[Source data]
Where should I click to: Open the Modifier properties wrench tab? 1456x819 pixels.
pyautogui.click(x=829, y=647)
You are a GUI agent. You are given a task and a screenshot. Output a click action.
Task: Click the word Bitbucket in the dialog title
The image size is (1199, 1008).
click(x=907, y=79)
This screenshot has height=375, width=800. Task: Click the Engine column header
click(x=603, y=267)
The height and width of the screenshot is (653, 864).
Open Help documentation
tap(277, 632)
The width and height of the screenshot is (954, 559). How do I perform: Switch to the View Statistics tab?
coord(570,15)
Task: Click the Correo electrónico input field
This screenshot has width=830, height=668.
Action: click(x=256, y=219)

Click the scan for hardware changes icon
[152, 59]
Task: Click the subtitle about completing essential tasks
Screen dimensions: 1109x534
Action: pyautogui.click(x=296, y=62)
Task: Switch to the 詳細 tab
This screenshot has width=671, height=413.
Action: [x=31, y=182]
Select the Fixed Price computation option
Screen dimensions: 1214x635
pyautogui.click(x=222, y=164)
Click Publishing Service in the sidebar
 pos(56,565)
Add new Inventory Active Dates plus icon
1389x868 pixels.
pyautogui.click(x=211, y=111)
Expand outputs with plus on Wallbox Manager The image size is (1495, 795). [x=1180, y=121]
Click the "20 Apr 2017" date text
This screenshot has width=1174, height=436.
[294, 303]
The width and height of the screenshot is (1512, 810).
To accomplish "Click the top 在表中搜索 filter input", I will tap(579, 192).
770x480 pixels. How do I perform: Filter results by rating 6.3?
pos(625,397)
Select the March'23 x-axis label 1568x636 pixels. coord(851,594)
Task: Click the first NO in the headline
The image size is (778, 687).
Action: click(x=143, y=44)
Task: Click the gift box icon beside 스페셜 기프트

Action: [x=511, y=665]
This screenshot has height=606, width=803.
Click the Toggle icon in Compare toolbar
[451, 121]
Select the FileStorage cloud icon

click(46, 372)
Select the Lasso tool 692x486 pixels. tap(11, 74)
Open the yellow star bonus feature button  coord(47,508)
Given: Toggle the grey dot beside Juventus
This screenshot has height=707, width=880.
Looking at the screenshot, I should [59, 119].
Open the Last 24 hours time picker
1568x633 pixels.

## TASK PROMPT
Each record above has to be set down again, word for word.

## OUTPUT
Where should I click to: Open the Modifier properties wrench tab? 1456x819 pixels.
pyautogui.click(x=829, y=647)
You are a GUI agent. You are given a task and a screenshot. Output a click action.
Task: Click the word Bitbucket in the dialog title
The image size is (1199, 1008).
click(x=907, y=79)
This screenshot has height=375, width=800. Task: Click the Engine column header
click(x=603, y=267)
The height and width of the screenshot is (653, 864).
Open Help documentation
tap(277, 632)
The width and height of the screenshot is (954, 559). How do I perform: Switch to the View Statistics tab?
coord(570,15)
Task: Click the Correo electrónico input field
This screenshot has width=830, height=668.
Action: click(x=256, y=219)

Click the scan for hardware changes icon
[152, 59]
Task: Click the subtitle about completing essential tasks
Screen dimensions: 1109x534
Action: pyautogui.click(x=296, y=62)
Task: Switch to the 詳細 tab
This screenshot has width=671, height=413.
Action: [x=31, y=182]
Select the Fixed Price computation option
Screen dimensions: 1214x635
pyautogui.click(x=222, y=164)
Click Publishing Service in the sidebar
 pos(56,565)
Add new Inventory Active Dates plus icon
1389x868 pixels.
pyautogui.click(x=211, y=111)
Expand outputs with plus on Wallbox Manager The image size is (1495, 795). [x=1180, y=121]
Click the "20 Apr 2017" date text
This screenshot has width=1174, height=436.
[294, 303]
The width and height of the screenshot is (1512, 810).
To accomplish "Click the top 在表中搜索 filter input", I will tap(579, 192).
770x480 pixels. How do I perform: Filter results by rating 6.3?
pos(625,397)
Select the March'23 x-axis label 1568x636 pixels. coord(851,594)
Task: Click the first NO in the headline
The image size is (778, 687).
Action: click(x=143, y=44)
Task: Click the gift box icon beside 스페셜 기프트

Action: [x=511, y=665]
This screenshot has height=606, width=803.
Click the Toggle icon in Compare toolbar
[451, 121]
Select the FileStorage cloud icon

click(46, 372)
Select the Lasso tool 692x486 pixels. tap(11, 74)
Open the yellow star bonus feature button  coord(47,508)
Given: Toggle the grey dot beside Juventus
This screenshot has height=707, width=880.
Looking at the screenshot, I should [59, 119].
Open the Last 24 hours time picker
1568x633 pixels.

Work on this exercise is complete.